> [Data section]

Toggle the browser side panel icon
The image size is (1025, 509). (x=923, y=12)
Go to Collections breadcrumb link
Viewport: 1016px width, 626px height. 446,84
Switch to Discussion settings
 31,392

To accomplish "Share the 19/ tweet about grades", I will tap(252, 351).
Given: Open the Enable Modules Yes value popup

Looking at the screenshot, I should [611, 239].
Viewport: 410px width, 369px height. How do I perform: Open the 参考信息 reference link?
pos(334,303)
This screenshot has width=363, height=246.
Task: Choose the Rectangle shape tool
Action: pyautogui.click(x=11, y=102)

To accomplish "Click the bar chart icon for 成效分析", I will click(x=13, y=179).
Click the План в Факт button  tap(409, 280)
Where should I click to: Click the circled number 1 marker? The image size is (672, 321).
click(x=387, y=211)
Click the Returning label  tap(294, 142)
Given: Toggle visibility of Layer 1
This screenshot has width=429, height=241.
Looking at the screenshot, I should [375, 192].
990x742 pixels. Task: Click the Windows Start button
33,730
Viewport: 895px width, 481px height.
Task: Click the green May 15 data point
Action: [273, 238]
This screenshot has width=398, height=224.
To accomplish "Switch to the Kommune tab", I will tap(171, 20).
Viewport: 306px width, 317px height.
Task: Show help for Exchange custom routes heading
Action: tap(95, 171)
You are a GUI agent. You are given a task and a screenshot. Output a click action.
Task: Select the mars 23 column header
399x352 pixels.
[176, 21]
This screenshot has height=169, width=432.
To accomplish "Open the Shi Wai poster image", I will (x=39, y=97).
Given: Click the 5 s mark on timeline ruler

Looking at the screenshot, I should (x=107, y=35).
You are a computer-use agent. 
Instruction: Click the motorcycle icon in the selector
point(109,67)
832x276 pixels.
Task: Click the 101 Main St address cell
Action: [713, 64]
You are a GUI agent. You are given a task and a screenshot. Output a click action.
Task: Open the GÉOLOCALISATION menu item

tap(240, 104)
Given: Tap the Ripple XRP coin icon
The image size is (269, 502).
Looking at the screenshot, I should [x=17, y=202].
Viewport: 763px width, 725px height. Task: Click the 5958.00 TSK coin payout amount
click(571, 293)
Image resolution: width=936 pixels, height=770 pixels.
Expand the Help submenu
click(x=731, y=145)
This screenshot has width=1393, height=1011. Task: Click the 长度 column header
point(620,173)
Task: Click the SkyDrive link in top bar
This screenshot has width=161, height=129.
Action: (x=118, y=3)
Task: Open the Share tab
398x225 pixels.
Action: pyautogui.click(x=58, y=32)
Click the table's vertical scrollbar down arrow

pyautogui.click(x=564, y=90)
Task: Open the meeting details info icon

> [Exercise directions] Look through the listing above and copy each line with the word "Share" in it.

> [Response to the exercise]
To accomplish "Share the 19/ tweet about grades", I will tap(252, 351).
Task: Open the Share tab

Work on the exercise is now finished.